Partulina is a genus of tropical air-breathing land snails, terrestrial pulmonate gastropod mollusks in the family Achatinellidae.

==Description==
(Original description in German) The shell is typically perforated or slightly umbilicated, featuring an outer lip that is notably expanded. The columellar fold is situated high within the aperture, though it remains more or less indistinct.

(Described in Latin as Partulina (Baldwinia) ) The shell is closely related to Partulina, but it differs in several key aspects. It is generally thinner in structure, featuring a peristome that is only slightly thickened and somewhat expanded.

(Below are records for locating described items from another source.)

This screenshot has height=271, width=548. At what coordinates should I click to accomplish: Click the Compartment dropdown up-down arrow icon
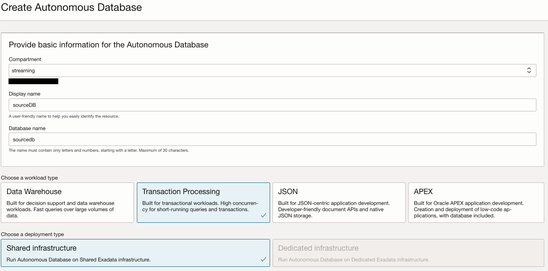[x=529, y=71]
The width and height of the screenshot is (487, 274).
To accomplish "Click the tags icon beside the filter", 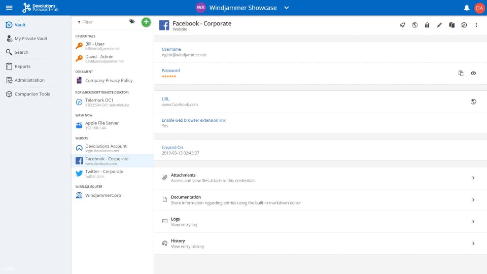I will click(132, 22).
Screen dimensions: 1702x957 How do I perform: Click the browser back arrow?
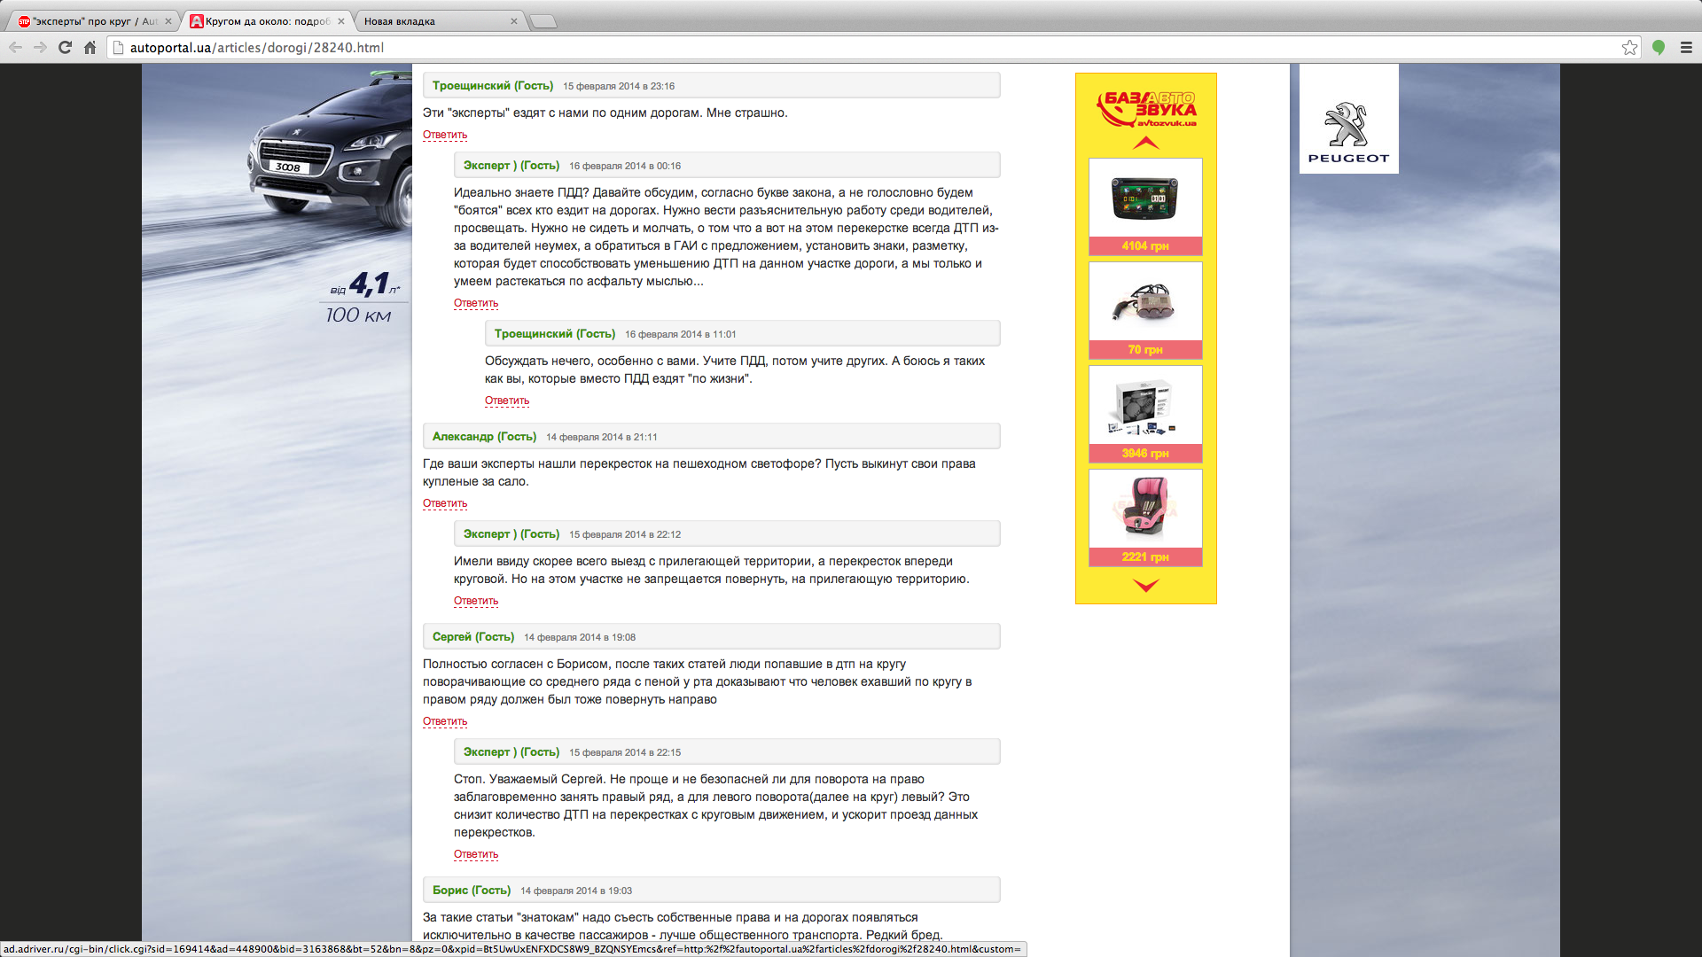tap(15, 48)
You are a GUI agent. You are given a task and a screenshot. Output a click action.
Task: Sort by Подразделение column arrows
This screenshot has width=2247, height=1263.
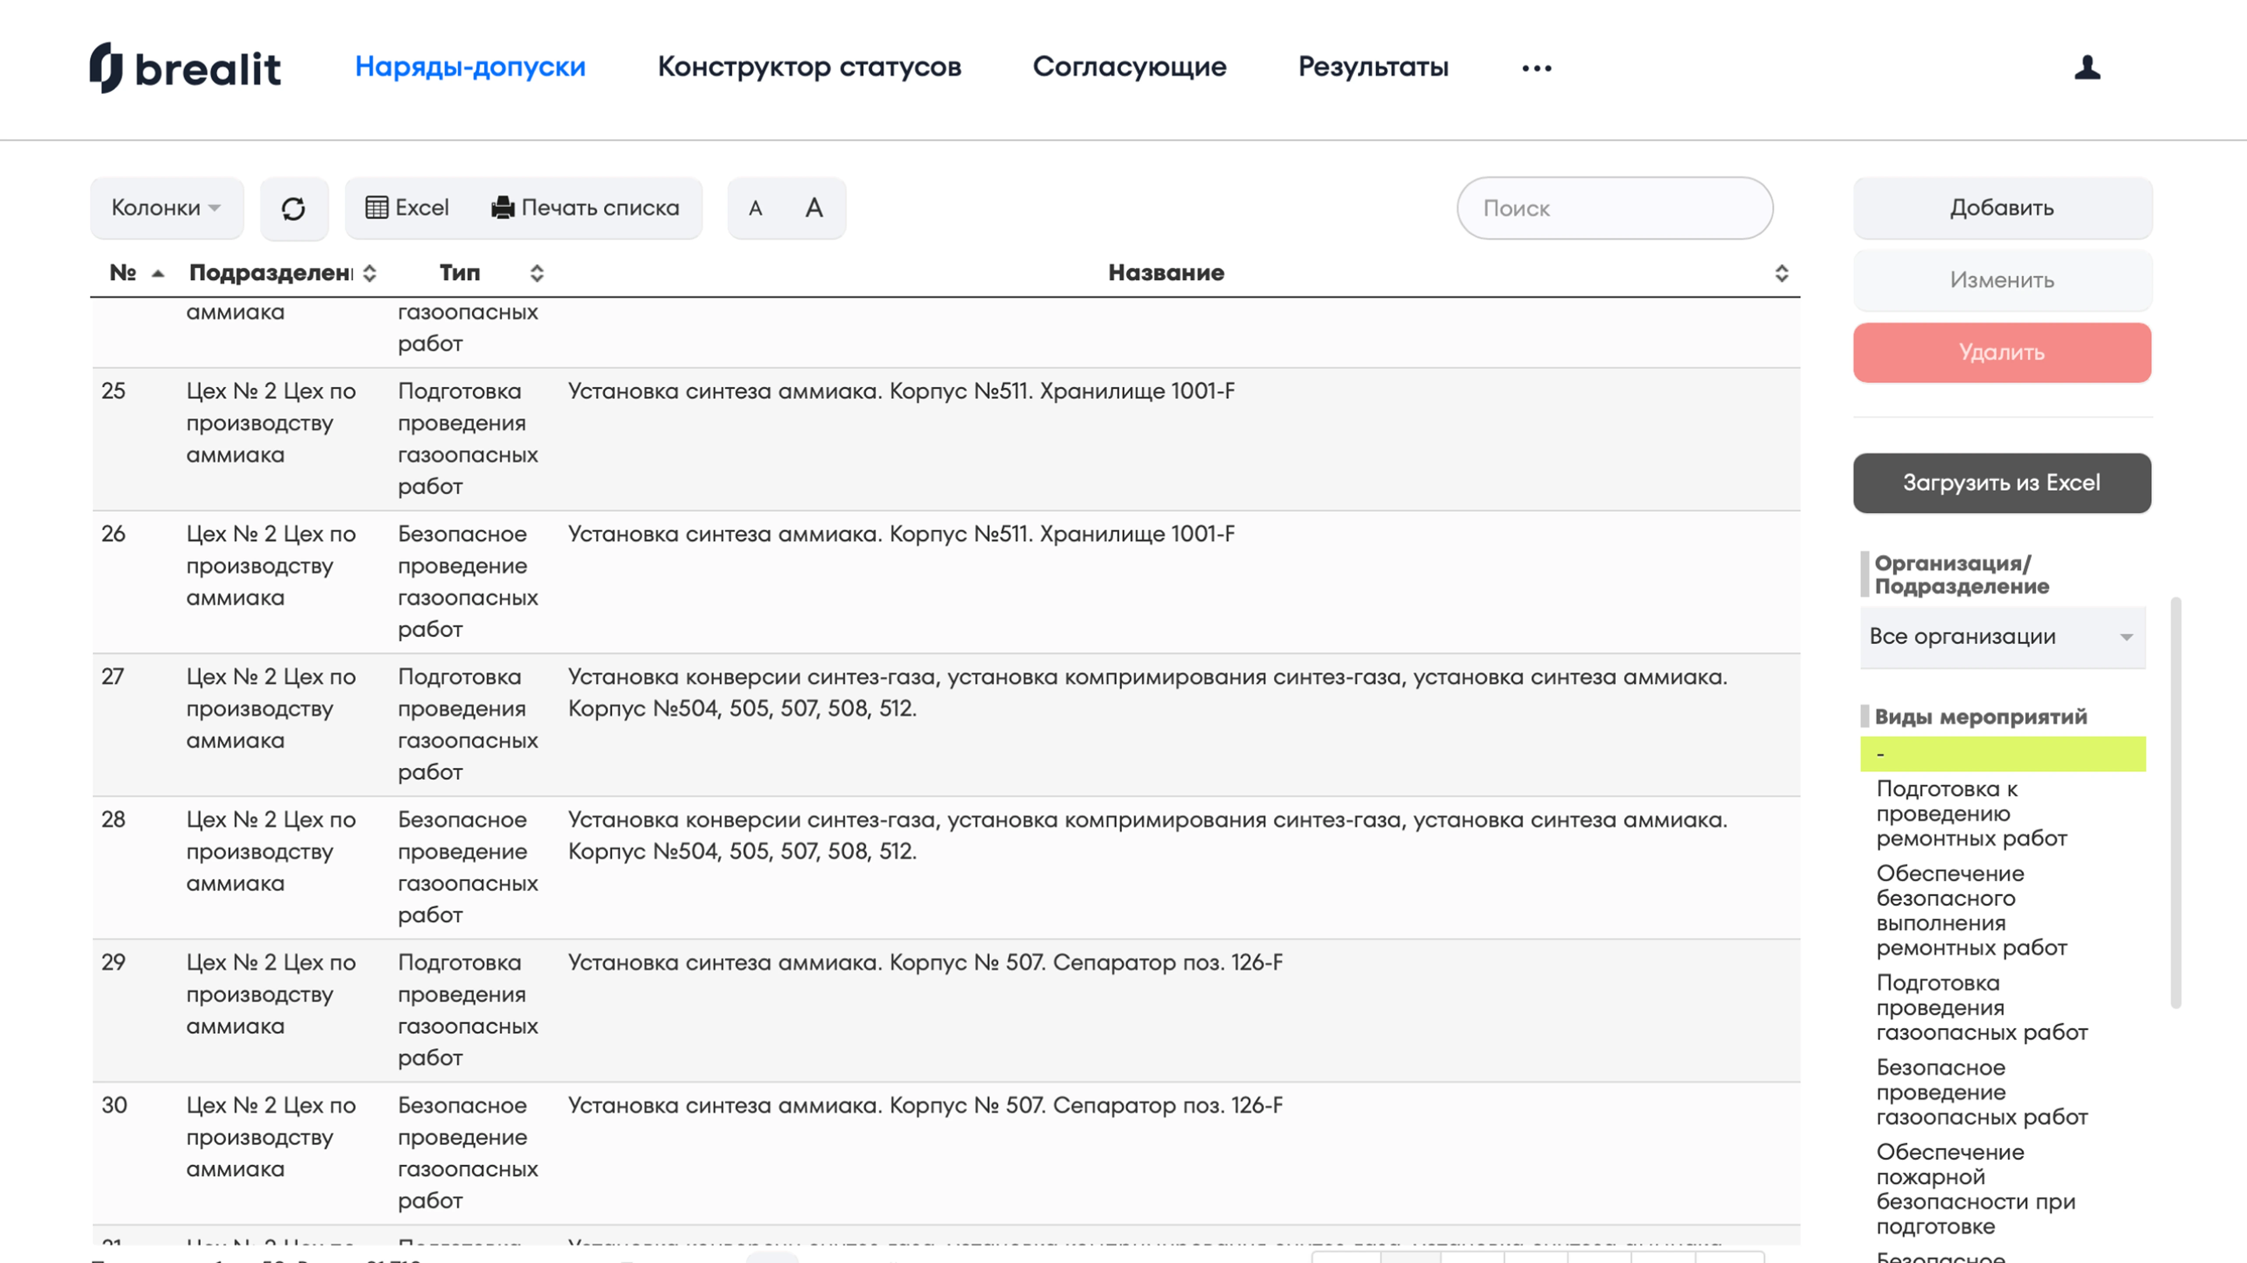[x=370, y=273]
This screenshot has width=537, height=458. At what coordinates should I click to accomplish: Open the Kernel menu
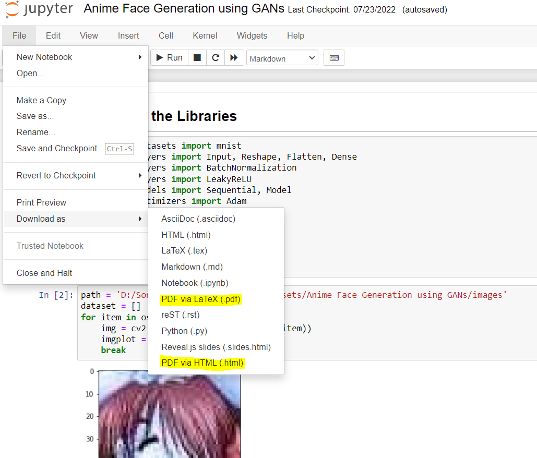(205, 35)
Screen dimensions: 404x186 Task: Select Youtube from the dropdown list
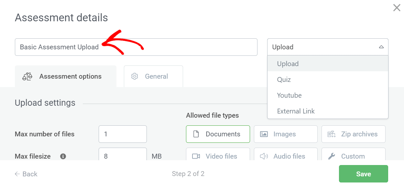click(289, 95)
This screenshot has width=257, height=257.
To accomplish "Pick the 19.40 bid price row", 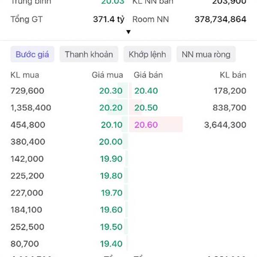I will pos(111,244).
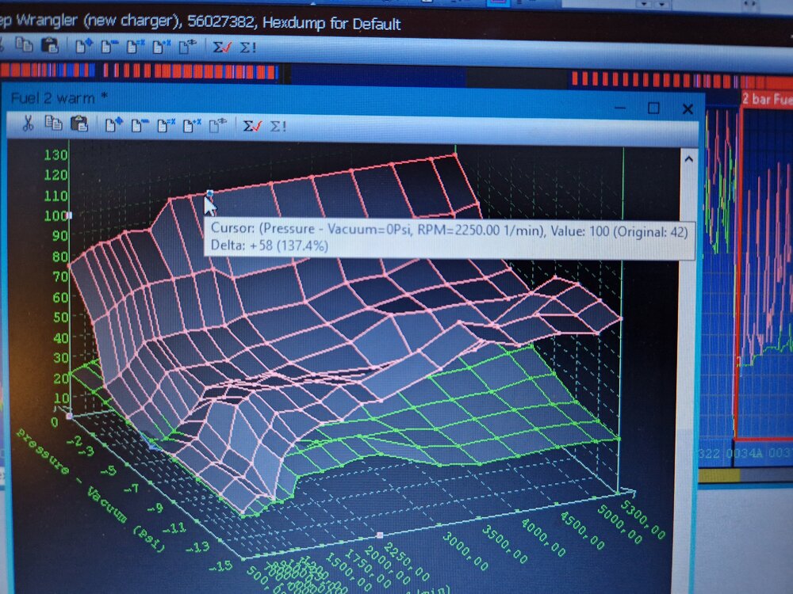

Most notably, it is distinguished by the complete absence of a twisted columellar fold.

==Species==
Species within the genus Partulina include:

- Partulina anceyana (D. D. Baldwin, 1895)
- Partulina aptycha L. Pfeiffer, 1855 sensu Cowie et al., 1995
- Partulina arnemanni C. M. Cooke & Y. Kondo, 1952
- Partulina confusa (Sykes, 1900)
- †Partulina crassa (Newcomb, 1854)
- Partulina dolei (D. D. Baldwin, 1895)
- Partulina dubia (Newcomb, 1853)
- Partulina dubiosa (C. B. Adams, 1851)
- Partulina dwightii (Newcomb, 1855)
- Partulina errans Pilsbry & C. M. Cooke, 1913
- Partulina fasciata (Gulick, 1856)
- Partulina fusoidea (Newcomb, 1855): synonym of Partulina terebra fusoidea (Newcomb, 1855) (superseded rank)
- Partulina germana (Newcomb, 1854)
- Partulina grisea (Newcomb, 1854)
- Partulina hobdyi Severns, 2011
- Partulina horneri (D. D. Baldwin, 1895)
- Partulina induta (Gulick, 1856)
- Partulina kaaeana D. D. Baldwin, 1906 : synonym of Partulina induta kaaeana D. D. Baldwin, 1906 (unaccepted > superseded rank)
- Partulina kapuana J. J. Gouveia & A. Gouveia, 1920
- Partulina lignaria (Gulick, 1856)
- Partulina marmorata (A. A. Gould, 1847)
- Partulina mighelsiana (L. Pfeiffer, 1848)
- Partulina montagui Pilsbry, 1913
- Partulina mutabilis D. D. Baldwin, 1908
- Partulina nattii (Hartman, 1888)
- Partulina perdix (Reeve, 1850)
- Partulina physa (Newcomb, 1854)
- Partulina plumbea (Gulick, 1856)
- Partulina porcellana (Newcomb, 1854)
- Partulina proxima (Pease, 1862)
- Partulina puupiliensis Severns, 2011
- Partulina radiata (A. A. Gould, 1845)
- Partulina redfieldi (Newcomb, 1853)
- Partulina rufa (Newcomb, 1853)
- Partulina semicarinata (Newcomb, 1854)
- Partulina splendida (Newcomb, 1853)
- Partulina subpolita Pilsbry & C. M. Cooke, 1912
- Partulina talpina Gulick, 1856: synonym of Partulina splendida (Newcomb, 1853)
- Partulina tappaniana (C. B. Adams, 1851)
- Partulina terebra (Newcomb, 1854)
- Partulina tessellata (Newcomb, 1853)
- Partulina thaanumiana Pilsbry, 1913
- Partulina theodorei (D. D. Baldwin, 1895)
- Partulina ustulata (Gulick, 1856)
- Partulina variabilis (Newcomb, 1854)
- Partulina virgulata (Mighels, 1845)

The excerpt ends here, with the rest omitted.